Single by Killing Joke

from the album Brighter than a Thousand Suns
- A-side: "Adorations (The Extended Mix)"
- B-side: "Exile"; "Ecstasy (The Extended Mix)";
- Released: August 1986
- Genre: Post-punk, new wave, cold wave
- Length: 17:39 (maxi single) 4:39 (album version)
- Label: E.G. Records Virgin Records Virgin Schallplatten GmbH
- Songwriters: Jaz Coleman Kevin "Geordie" Walker Paul Raven Paul Ferguson
- Producers: Chris Kimsey Stewart Levine

Killing Joke singles chronology
| "Kings and Queens" (1985) | "Adorations" (1986) | "Sanity" (1986) |

Killing Joke cassette singles chronology
|  | "Adorations (The Cassette Maxi Single)" (1986) | "Sanity (The Cassette Maxi Single)" (1986) |

= Adorations =

Song by Killing Joke

"Adorations" is Killing Joke's first single from their sixth studio album, Brighter than a Thousand Suns, released in August 1986. All of the releases were mixed by Julian Mendelsohn and Zeus B. Held, and produced by Chris Kimsey and Stewart Levine.

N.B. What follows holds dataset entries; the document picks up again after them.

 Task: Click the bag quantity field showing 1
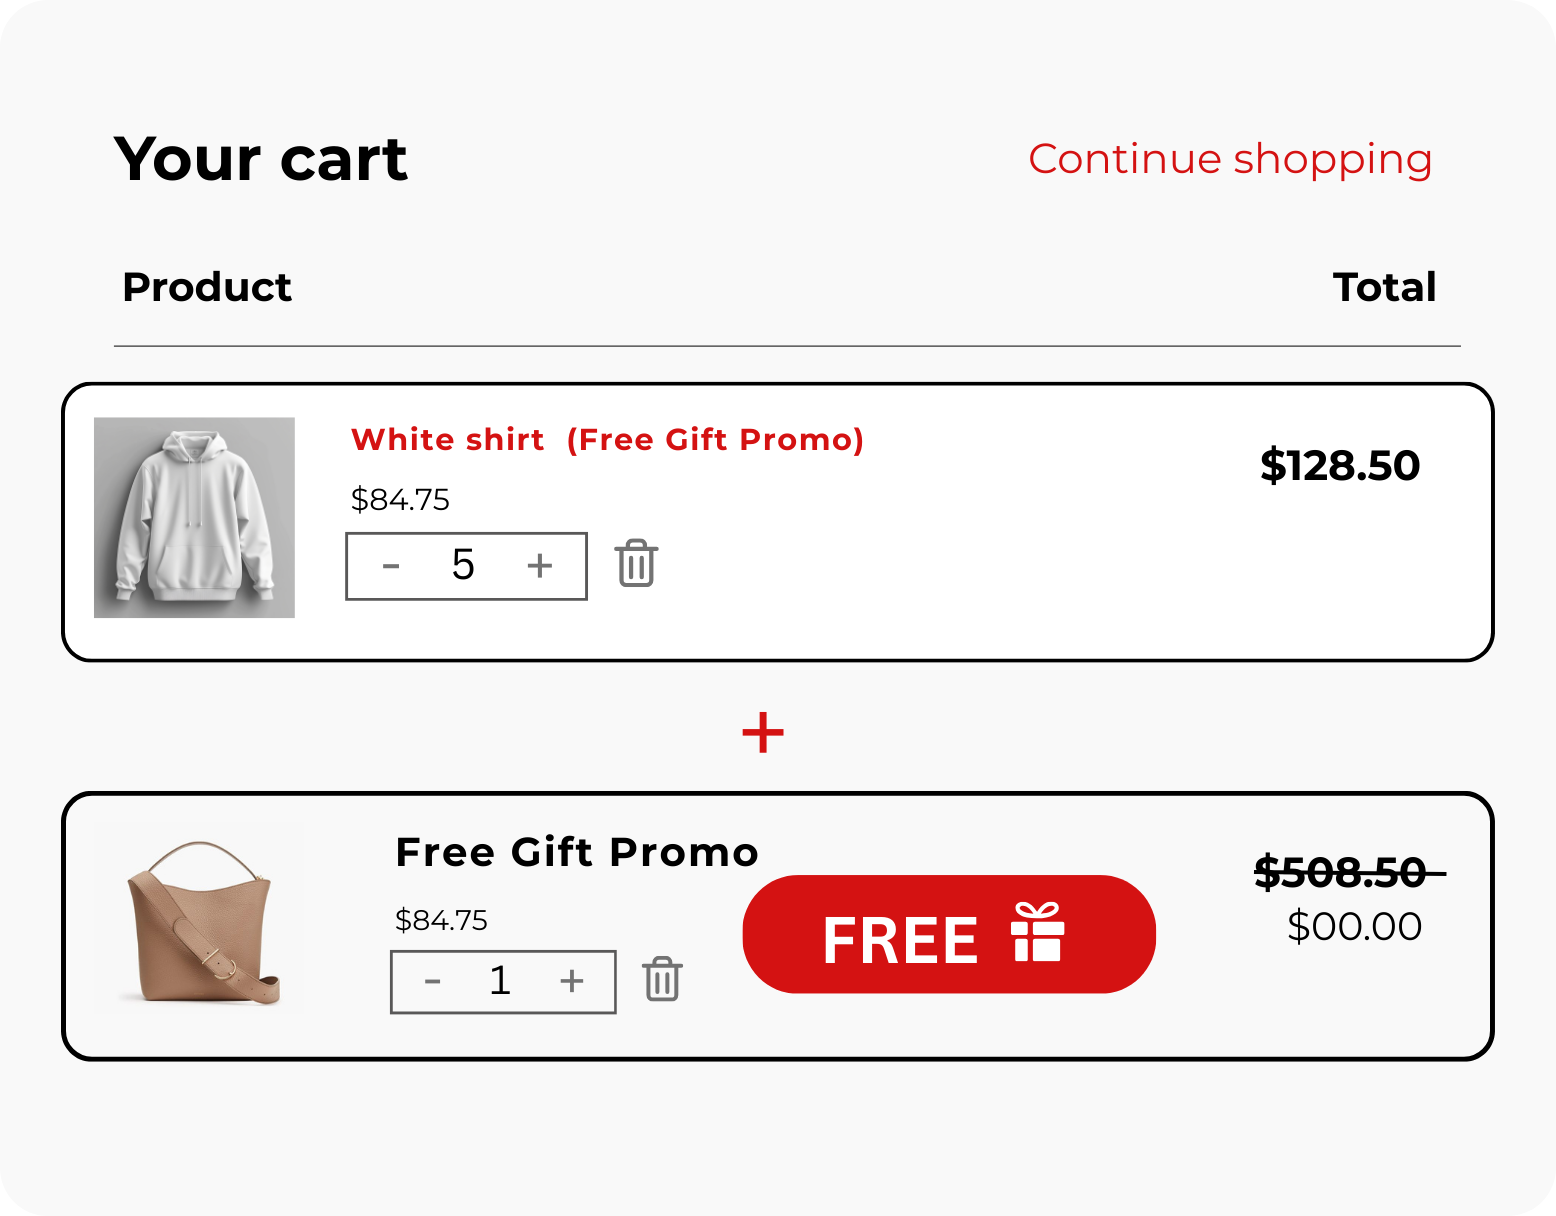coord(500,981)
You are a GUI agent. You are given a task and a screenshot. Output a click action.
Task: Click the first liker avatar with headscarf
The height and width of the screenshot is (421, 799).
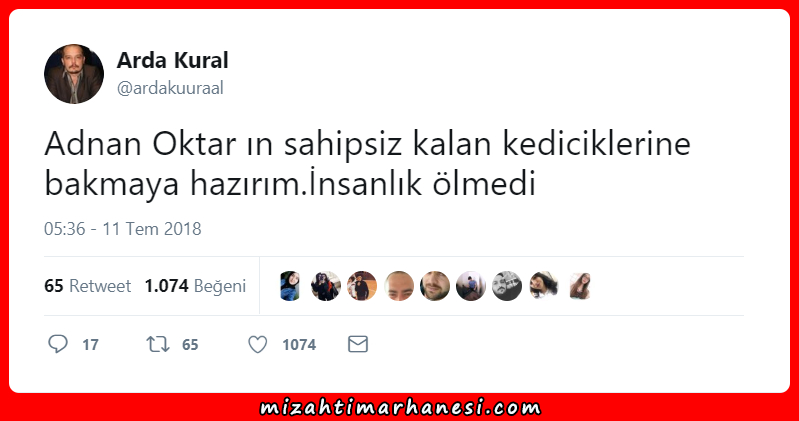tap(290, 286)
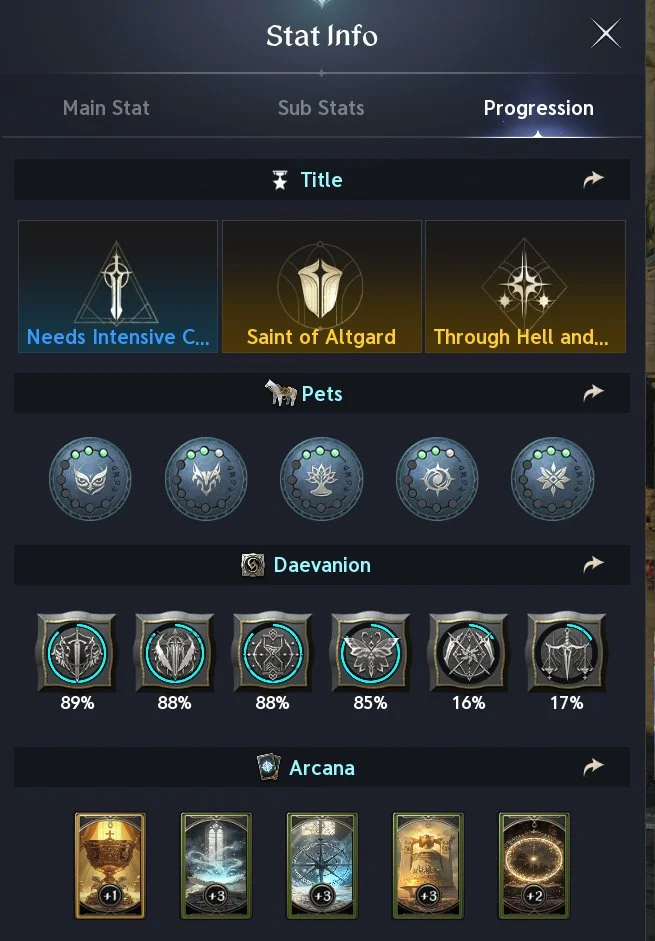Click the Daevanion icon showing 16%
This screenshot has height=941, width=655.
[x=468, y=653]
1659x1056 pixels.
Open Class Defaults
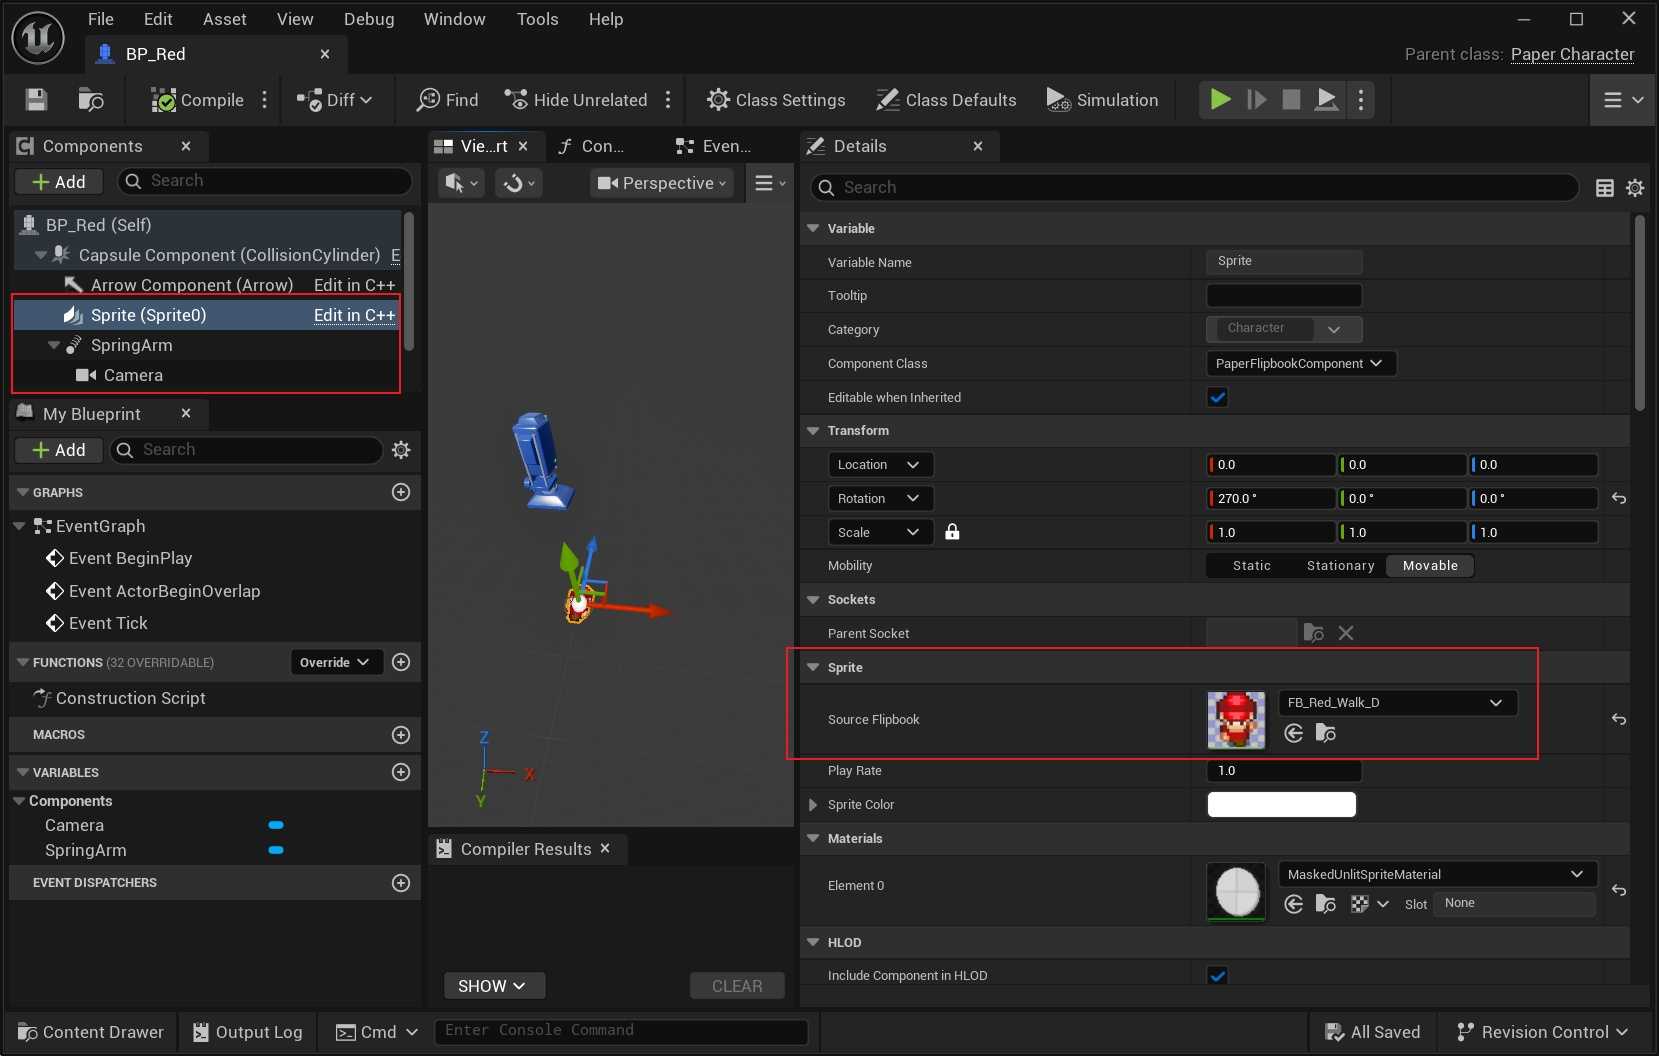pos(946,100)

The single was accompanied by a music video of the band performing the song in a cathedral.

== Track listings ==
"Adorations" was released in several versions including remixes. The 7" vinyl single, released in the UK, France, and Spain, was a shorter edit of "Adorations", with "Exile" (also from Brighter Than A Thousand Suns) as its B-side. The 12" featured an extended mix as its A-side, with "Exile" and an extended mix of "Ecstasy" on the B-side.

"Adorations (The Supernatural Mix)" was released on 12" vinyl in the UK and featured "Love Like Blood (The '86 Remix)" and "Exile" as B-sides.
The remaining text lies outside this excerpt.